Task description - In the listing that follows, how many lines contain the string "computer"? Provide only the number.

Record set -
* * *

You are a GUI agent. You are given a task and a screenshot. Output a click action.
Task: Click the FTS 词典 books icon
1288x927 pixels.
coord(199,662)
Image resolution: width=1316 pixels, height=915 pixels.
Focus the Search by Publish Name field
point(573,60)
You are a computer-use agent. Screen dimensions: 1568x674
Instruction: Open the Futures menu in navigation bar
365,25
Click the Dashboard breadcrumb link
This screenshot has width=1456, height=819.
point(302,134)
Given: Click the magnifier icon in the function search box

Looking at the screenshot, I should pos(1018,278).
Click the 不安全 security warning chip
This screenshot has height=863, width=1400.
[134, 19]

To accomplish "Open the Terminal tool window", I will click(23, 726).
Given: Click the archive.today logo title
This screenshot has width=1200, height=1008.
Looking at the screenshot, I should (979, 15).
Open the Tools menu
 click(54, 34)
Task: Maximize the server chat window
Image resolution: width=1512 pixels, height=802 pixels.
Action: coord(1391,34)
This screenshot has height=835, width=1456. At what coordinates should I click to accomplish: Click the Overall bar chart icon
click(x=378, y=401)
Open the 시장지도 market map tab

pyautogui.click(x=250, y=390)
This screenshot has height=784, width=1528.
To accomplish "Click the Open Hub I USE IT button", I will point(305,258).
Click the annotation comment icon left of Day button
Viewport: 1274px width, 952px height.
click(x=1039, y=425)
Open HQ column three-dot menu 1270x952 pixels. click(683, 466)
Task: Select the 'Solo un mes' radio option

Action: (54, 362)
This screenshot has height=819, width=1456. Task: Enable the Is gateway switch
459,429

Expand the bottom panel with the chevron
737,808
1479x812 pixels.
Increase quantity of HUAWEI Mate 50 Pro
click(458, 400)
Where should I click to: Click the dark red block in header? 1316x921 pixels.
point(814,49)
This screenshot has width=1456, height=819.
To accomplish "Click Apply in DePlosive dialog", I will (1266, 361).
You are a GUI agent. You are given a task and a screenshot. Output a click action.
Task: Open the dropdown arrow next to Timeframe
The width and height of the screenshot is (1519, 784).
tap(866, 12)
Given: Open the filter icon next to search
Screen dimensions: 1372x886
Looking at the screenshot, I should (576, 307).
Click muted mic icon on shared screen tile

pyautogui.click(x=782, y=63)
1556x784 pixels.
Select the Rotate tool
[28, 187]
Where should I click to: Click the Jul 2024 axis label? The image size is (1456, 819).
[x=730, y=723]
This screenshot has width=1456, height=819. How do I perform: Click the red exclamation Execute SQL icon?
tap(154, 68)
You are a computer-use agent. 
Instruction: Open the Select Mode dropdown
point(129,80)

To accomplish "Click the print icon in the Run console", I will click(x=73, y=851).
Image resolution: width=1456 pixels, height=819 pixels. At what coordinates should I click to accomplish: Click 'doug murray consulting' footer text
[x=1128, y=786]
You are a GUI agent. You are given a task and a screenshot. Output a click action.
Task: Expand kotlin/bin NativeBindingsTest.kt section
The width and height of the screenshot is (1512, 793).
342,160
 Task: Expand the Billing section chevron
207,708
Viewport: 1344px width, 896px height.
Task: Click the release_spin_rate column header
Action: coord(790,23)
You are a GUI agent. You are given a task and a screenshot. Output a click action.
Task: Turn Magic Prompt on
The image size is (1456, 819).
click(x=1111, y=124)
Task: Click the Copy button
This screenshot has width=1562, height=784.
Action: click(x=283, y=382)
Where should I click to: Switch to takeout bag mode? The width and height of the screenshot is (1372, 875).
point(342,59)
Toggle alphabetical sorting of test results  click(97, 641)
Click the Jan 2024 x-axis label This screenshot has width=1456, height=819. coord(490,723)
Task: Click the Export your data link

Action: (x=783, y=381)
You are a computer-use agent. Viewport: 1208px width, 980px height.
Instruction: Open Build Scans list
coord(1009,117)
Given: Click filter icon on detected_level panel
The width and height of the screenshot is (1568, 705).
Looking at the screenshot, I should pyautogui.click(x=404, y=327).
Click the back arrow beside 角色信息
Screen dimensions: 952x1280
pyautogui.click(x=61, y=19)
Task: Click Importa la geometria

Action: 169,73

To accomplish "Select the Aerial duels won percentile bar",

* * *

Answer box - 3